With Spring still weeks away in the United States, young women who plan to get married in the coming months have begun a breathless hunt for the best clothes, venues, food, entertainment and events. A bride often spends up to a year making her plans. And if she is Indian, she needs to make some special preparations. VOA's Patricia Bodnar attended an Indian Wedding Expo in the Washington area where a bride could find everything she could ever need under one roof.
The bride is always beautiful.
And Sumit Arya's job is to make sure she looks perfect. Originally from India - he's a wedding planner.
"I've been raised half over here and half in India, so I do combine a lot of the ideas when it comes to wedding planning," says Mr. Aray.
Sumit and his wife Shika make a bride's dreams come true.
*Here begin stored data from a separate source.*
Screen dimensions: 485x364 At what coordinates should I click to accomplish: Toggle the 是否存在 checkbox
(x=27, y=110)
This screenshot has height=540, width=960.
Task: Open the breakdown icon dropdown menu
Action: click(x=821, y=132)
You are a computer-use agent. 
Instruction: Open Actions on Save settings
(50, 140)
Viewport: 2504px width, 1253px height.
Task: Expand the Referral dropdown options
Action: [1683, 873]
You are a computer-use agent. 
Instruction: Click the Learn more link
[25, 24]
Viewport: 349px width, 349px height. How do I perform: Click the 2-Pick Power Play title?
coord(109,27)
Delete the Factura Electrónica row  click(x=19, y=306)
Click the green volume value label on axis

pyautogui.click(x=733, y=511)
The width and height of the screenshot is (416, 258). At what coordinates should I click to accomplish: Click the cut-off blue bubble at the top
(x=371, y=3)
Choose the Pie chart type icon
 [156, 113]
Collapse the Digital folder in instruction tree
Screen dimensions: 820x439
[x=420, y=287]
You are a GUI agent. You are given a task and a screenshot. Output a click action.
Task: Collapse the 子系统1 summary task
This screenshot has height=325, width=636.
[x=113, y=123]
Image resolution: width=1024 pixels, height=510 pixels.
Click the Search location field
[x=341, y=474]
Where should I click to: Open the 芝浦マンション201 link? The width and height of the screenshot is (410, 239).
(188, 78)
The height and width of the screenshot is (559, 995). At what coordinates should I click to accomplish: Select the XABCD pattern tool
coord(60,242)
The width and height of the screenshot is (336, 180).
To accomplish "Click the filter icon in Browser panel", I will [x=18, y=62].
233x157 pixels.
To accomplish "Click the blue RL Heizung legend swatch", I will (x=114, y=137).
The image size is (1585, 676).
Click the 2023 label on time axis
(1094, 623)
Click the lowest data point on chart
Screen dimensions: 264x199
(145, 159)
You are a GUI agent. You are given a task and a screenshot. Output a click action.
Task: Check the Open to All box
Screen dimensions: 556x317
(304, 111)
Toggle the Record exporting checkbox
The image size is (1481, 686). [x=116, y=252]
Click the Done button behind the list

Their Expos are one-stop shopping trips, where a traditionally-minded bride can find everything from jewels and exquisite silk, to a Hindu clergyman to officiate.
Vimesh Thakkar, a Hindu pundit says, "I go all around the U.S.A. As a matter of fact, next month I am going to Puerto Rico. Nowadays, people want the ceremonies in resorts. So I go to Mexico and other places to do [weddings]."
This is the first time Sumit's brought his traveling show to Washington. He's trying to appeal to an American bride who is contemporary, but respects family traditions. Avanti Pradhan is here today shopping for her wedding.
Avanti Pradhan, a bride-to-be says, "In Iowa where I'm from, I don't have many options for Indian jewelry, Indian clothes or anything to do with an Indian wedding. I'll need about four different outfits. There is a pre-wedding celebration. I change twice during the actual ceremony because I'm Marathi and my groom is Tamil. His family and my family want me to wear different types of clothes during the ceremony, so I have to change in between. For the reception I'm changing again. I feel like I'm in a Hollywood movie."
On her wedding day, every bride is a star.